Exercise prompt: Render the items starting at the line containing "Where should I" and ending at the line containing "[x=540, y=880]" as a two-column CSV headed instruction and location, one row per item. Put each field in quotation marks, replace line breaks with spaces, and omit the pictures.

Source records:
** BEGIN **

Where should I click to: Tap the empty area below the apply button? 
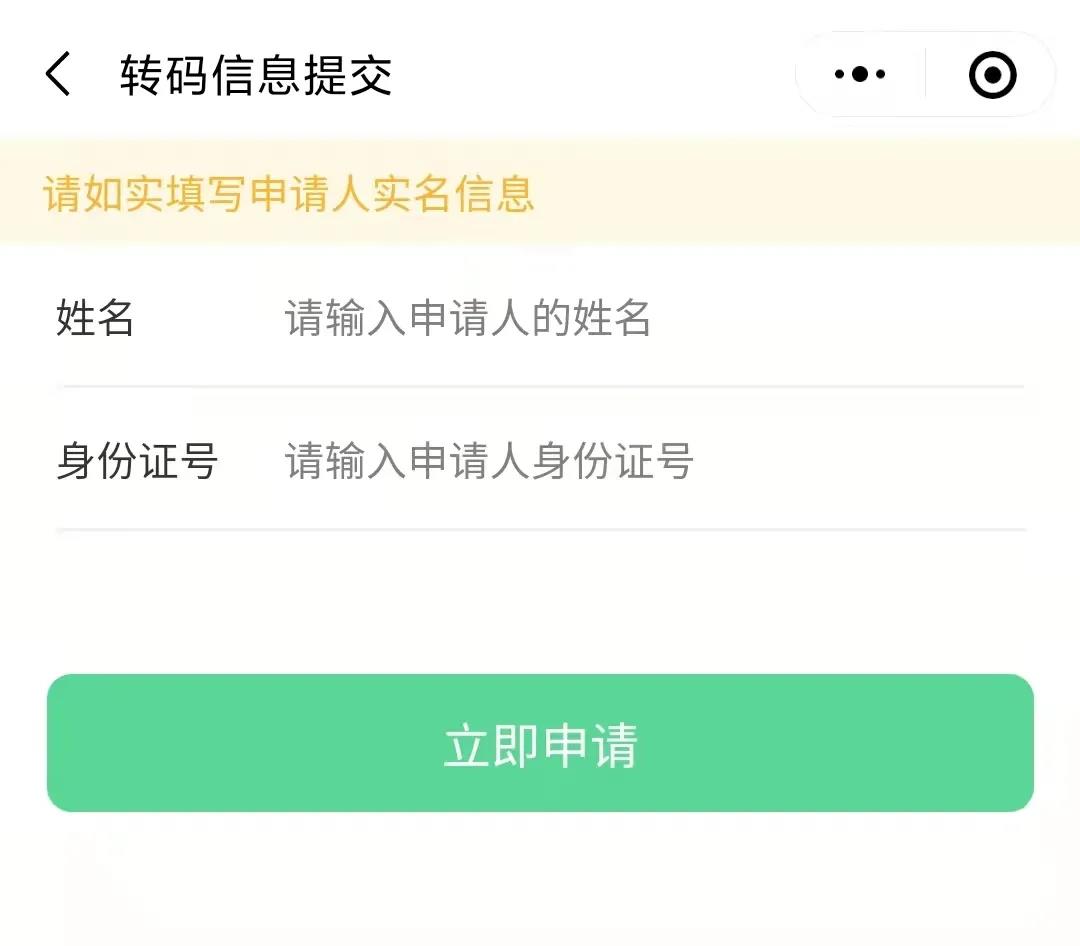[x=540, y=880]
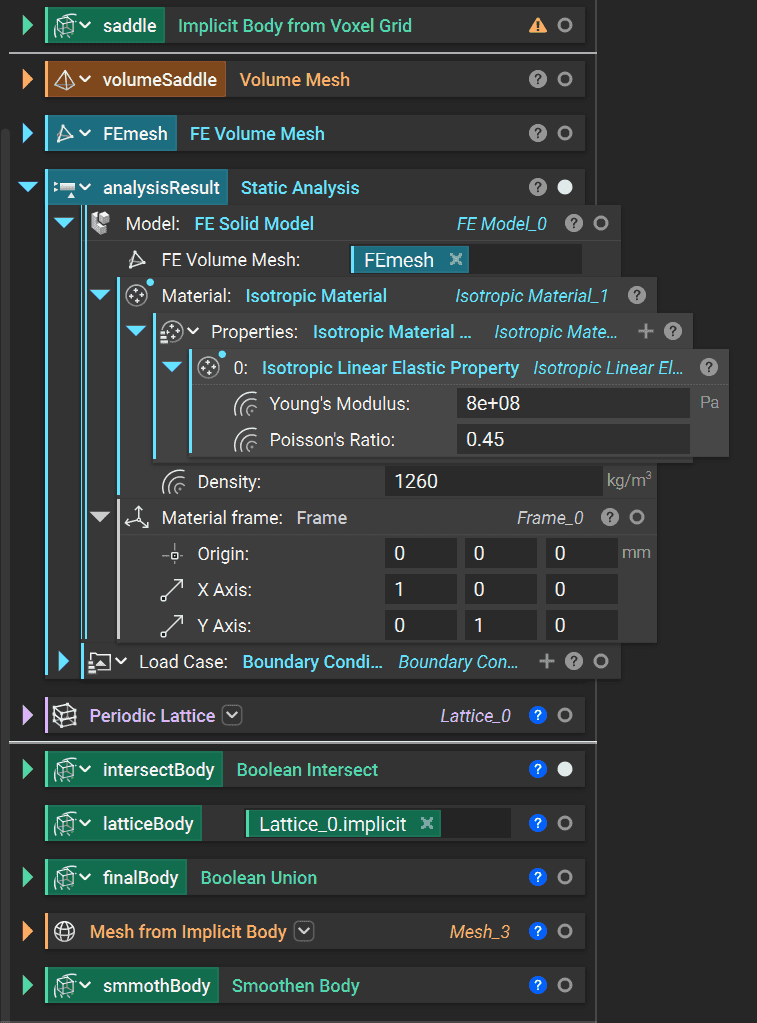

** END **
** BEGIN **

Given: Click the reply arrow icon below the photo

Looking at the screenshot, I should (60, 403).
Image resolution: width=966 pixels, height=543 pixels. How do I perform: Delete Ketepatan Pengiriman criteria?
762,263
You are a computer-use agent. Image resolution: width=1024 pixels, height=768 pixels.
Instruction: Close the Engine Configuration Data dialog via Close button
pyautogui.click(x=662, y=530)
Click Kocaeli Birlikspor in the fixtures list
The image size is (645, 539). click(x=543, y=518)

** END **
** BEGIN **

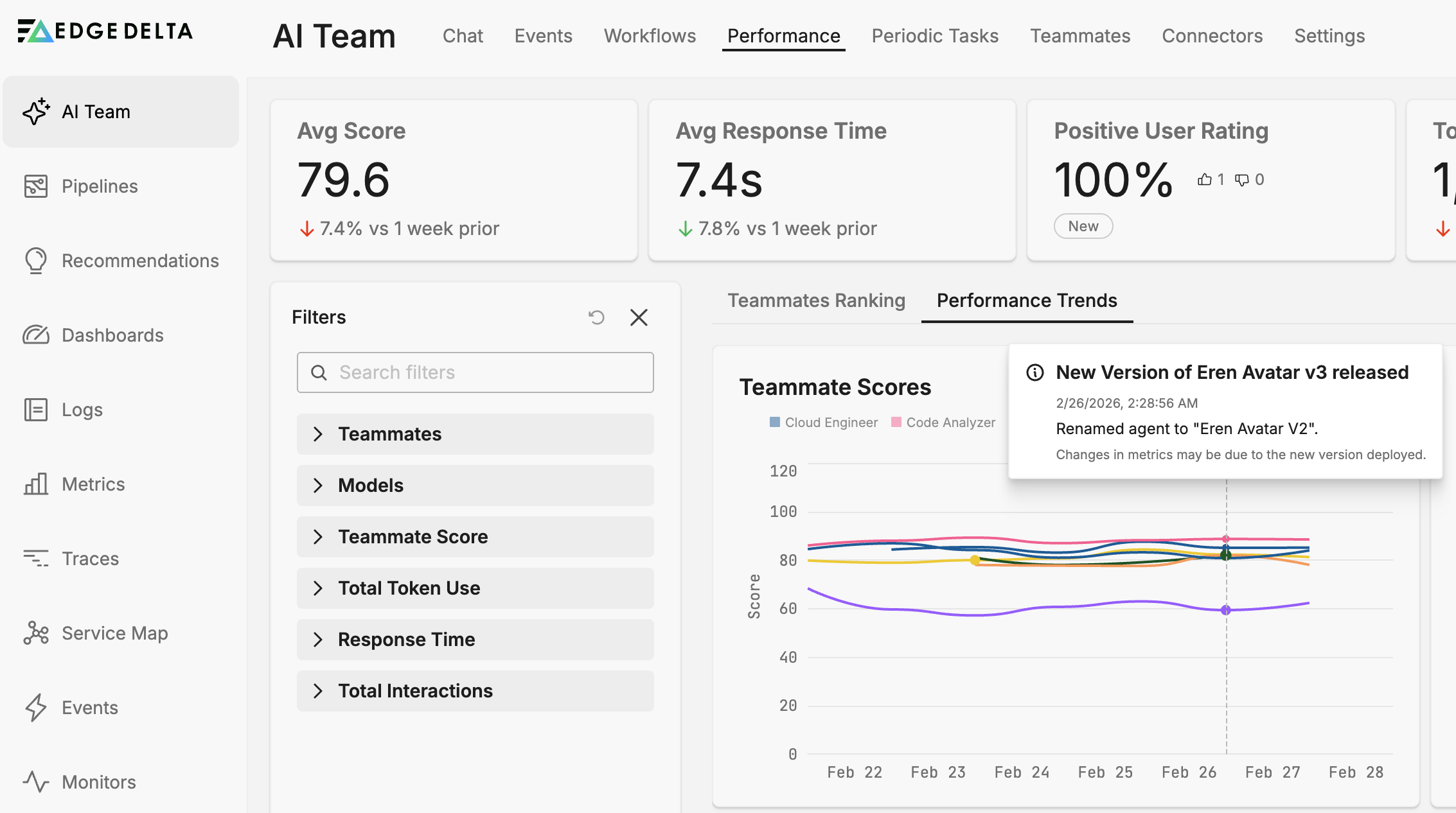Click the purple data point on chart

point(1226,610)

** END **

Expected answer:
instruction,location
"Where should I click to: Tap the empty area below the apply button?","[x=540, y=880]"